Отряд пришел в движение — сначала хаотичное, потом упорядоченное. Волокуши тяжело потянулись по снегу. Лес расступился перед незваными гостями, а потом опять сомкнулся. Снег обильно запорошил следы.

Стая тощих волков трусила вслед за человечьим отрядом. Волки выслеживали людей так же, как пасли бы оленье стадо: а вдруг самый слабый или больной отстанет? Люди чувствовали присутствие волков. Днем между деревьями мелькали легкие тени, а ночью нет-нет, да и вспыхивали зеленые огоньки глаз. И волки знали, что их присутствие обнаружено вооруженными людьми. Но голод гнал их вслед за добычей.

Третий день отряд Волха плутал в лесу. Они не встретили ни одной приметы Тумантаева городища и, что еще хуже, потеряли представление, в какой стороне осталась река. А что было совсем плохо — кончалась еда.
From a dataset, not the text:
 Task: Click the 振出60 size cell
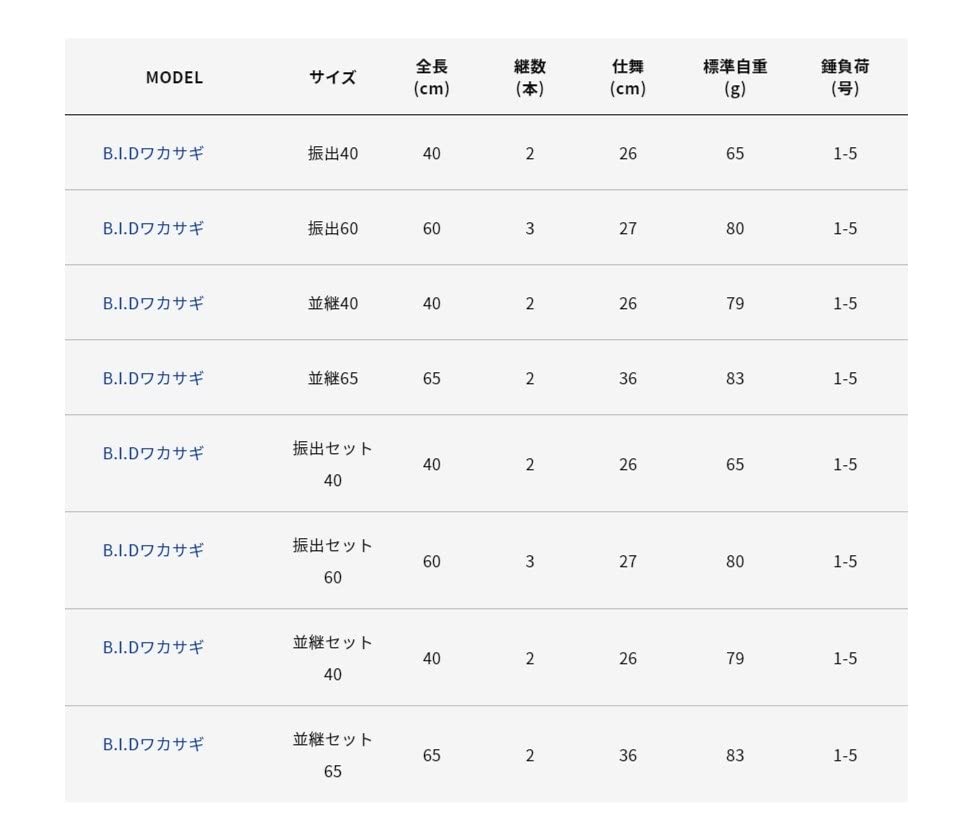click(332, 228)
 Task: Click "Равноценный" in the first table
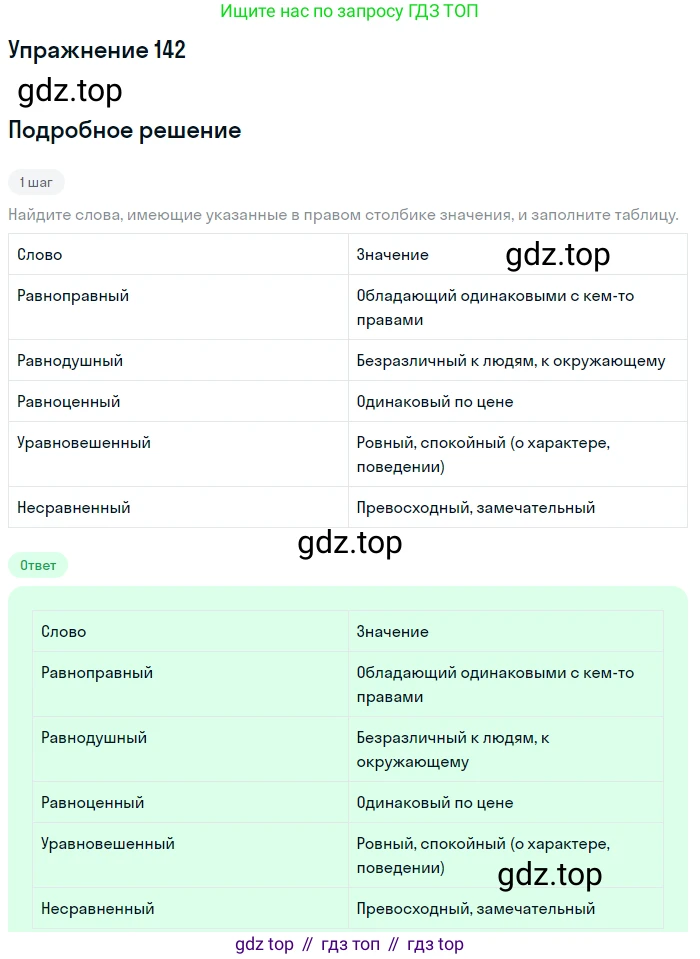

Лес прокормит… Но в лесу в эту пору оказалось с избытком своих голодных ртов. К тому же, чтобы охотиться, надо знать звериные тропы и повадки, уметь ставить силки… Короче говоря, надо было быть лесным человеком, а среди словен таких не было.
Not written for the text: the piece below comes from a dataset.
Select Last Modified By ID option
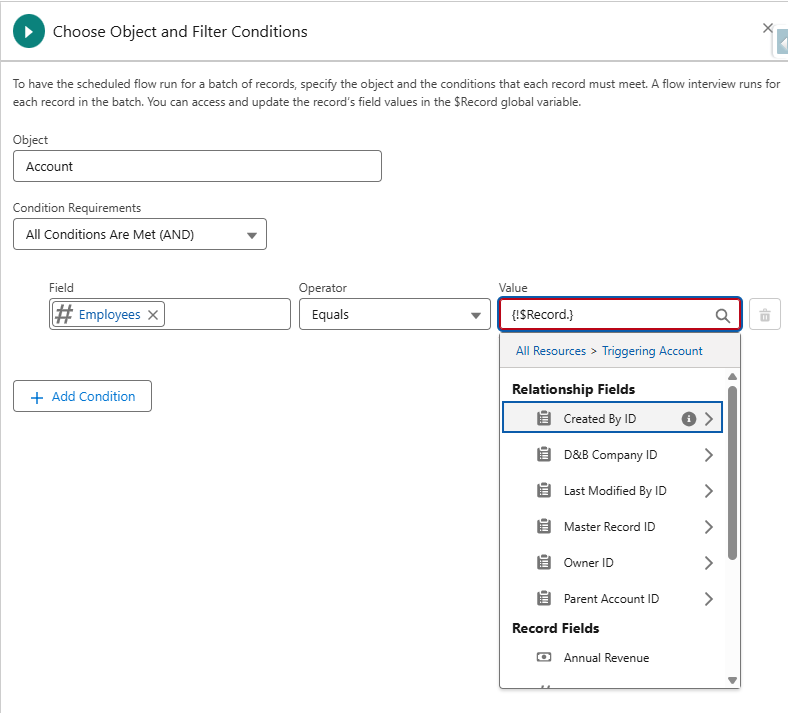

Впрочем, голод пока ощущался несильно — из-за страшной усталости. Мало того что приходилось передвигать ноги по колено, а то и по пояс в снегу. Мало того что мокрая одежда повисла на плечах бесполезным грузом. Из-за постоянного снегопада казалось, что несешь на себе все это рыхлое, беспросветное небо.
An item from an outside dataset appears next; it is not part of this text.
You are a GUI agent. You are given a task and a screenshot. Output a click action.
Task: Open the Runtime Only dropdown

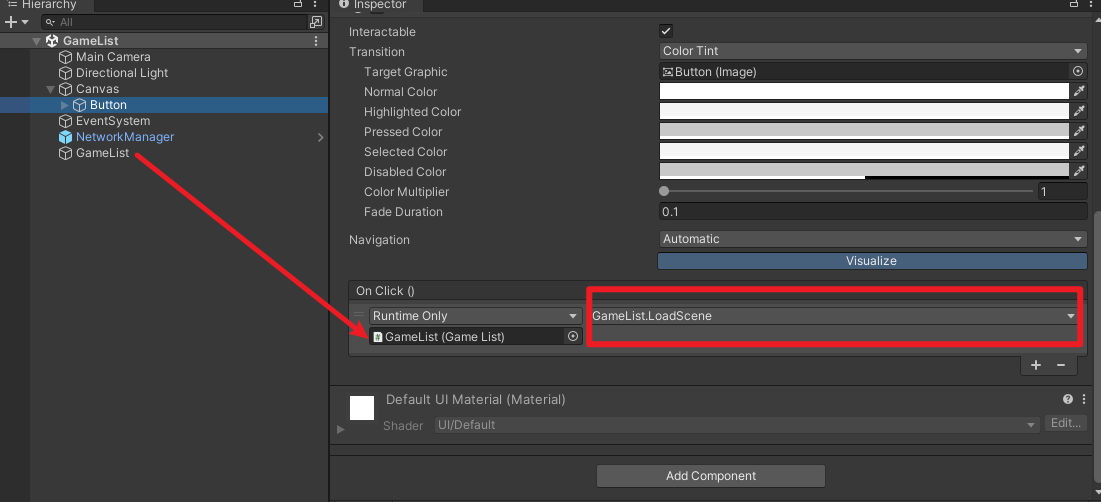[475, 316]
Волх не знал, откуда у него берутся силы идти. Он чувствовал за спиной волчьи взгляды — и такие же, голодные, своих дружинников. И если он упадет, на него набросятся либо те, либо другие. Неожиданно обретенная власть расползалась по швам, словно отсырев.

Каждый в отряде выживал как умел. На привале, которые становились все чаще, дружинники жгли костры и собирались вокруг по двое — по трое. Удачливые жарили дичь — тощих зайцев, не брезговали и белкой. Неудачники зло косились на них, сглатывая слюну от запаха жаркого.

— Хорошо, Алахарь, ты сам будешь лопать эту крысу, — Бельд брезгливо отшвырнул беличью тушку, которую Алахарь гордо выложил перед ним. Добытчик обиженно пробасил:

— Почему крыса? Хорошая белка, жирная.

— Да она дохлая три дня под снегом валялась, а ты ее откопал, — хохотнул Клянча. Его лицо совсем поросло черной бородой.

— Чего откопал-то? — гундосил Алахарь. — Я ее поймал! Свежевать будете?

— Нет. Так сожрем, — рявкнул Клянча, подбирая тушку.

— Вот, князь.

К костру подошел невысокий парень с круглым румяным лицом. Из-под шапки выбивались криво остриженные черные волосы. Волху он был незнаком — наверно, слуга кого-то из дружинников. Впрочем, тяжелая дорога давно всех уравняла. Мальчишка держал за уши здорового русака. Из заячьей шеи торчала стрела, и по белой шерсти сочилась кровь.

Под недоуменными взглядами парнишка смутился.

— Это тебе, князь… и твоим друзьям, — быстро проговорил он, бросил свое подношение и убежал.

Клянча, присев на корточки, с удовольствием пощупал тушку.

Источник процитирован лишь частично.